Available records:

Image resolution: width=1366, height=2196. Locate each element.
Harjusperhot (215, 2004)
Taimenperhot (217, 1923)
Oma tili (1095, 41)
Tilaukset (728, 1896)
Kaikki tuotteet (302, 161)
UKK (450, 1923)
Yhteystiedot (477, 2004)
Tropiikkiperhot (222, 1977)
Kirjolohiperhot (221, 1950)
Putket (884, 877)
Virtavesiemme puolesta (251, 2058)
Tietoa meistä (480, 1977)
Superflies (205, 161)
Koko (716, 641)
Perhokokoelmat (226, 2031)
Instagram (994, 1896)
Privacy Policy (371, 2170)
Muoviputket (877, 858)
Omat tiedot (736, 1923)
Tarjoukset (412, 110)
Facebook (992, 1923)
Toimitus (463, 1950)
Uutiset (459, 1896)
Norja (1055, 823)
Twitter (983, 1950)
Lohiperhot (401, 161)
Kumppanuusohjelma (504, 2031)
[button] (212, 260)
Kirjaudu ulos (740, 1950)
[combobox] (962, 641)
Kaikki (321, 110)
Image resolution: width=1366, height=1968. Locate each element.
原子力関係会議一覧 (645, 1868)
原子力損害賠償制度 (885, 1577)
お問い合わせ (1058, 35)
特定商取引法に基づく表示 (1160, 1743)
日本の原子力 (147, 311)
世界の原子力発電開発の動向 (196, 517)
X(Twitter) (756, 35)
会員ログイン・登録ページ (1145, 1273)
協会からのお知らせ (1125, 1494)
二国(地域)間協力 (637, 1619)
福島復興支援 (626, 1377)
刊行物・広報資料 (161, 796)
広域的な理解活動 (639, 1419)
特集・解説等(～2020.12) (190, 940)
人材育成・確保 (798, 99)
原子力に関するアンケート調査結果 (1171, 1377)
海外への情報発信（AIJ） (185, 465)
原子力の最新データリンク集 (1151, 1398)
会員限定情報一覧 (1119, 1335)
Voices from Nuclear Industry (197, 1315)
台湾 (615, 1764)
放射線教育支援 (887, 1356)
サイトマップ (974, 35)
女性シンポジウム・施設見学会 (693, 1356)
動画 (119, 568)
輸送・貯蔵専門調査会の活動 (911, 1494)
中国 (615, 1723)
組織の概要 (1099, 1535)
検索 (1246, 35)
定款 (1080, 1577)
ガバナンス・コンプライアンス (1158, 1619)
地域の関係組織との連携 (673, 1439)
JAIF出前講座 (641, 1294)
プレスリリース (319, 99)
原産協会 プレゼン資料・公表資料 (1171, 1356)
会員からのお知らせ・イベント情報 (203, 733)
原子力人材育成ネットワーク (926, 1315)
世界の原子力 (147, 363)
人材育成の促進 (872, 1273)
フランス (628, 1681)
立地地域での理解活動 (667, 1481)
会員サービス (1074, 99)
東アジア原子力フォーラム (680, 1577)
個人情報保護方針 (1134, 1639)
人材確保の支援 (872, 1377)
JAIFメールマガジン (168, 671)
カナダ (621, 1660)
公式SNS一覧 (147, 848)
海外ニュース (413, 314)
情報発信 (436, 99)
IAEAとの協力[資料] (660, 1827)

The problem: When you reach the line containing "世界の原子力発電開発の動向 (196, 517)" in the data above, start copying exactly, and stop after the line containing "会員サービス (1074, 99)".

Response to this task:
世界の原子力発電開発の動向 (196, 517)
X(Twitter) (756, 35)
会員ログイン・登録ページ (1145, 1273)
協会からのお知らせ (1125, 1494)
二国(地域)間協力 (637, 1619)
福島復興支援 (626, 1377)
刊行物・広報資料 (161, 796)
広域的な理解活動 (639, 1419)
特集・解説等(～2020.12) (190, 940)
人材育成・確保 (798, 99)
原子力に関するアンケート調査結果 (1171, 1377)
海外への情報発信（AIJ） (185, 465)
原子力の最新データリンク集 (1151, 1398)
会員限定情報一覧 (1119, 1335)
Voices from Nuclear Industry (197, 1315)
台湾 (615, 1764)
放射線教育支援 (887, 1356)
サイトマップ (974, 35)
女性シンポジウム・施設見学会 (693, 1356)
動画 (119, 568)
輸送・貯蔵専門調査会の活動 (911, 1494)
中国 (615, 1723)
組織の概要 (1099, 1535)
検索 (1246, 35)
定款 (1080, 1577)
ガバナンス・コンプライアンス (1158, 1619)
地域の関係組織との連携 (673, 1439)
JAIF出前講座 (641, 1294)
プレスリリース (319, 99)
原産協会 プレゼン資料・公表資料 (1171, 1356)
会員からのお知らせ・イベント情報 (203, 733)
原子力人材育成ネットワーク (926, 1315)
世界の原子力 (147, 363)
人材育成の促進 (872, 1273)
フランス (628, 1681)
立地地域での理解活動 (667, 1481)
会員サービス (1074, 99)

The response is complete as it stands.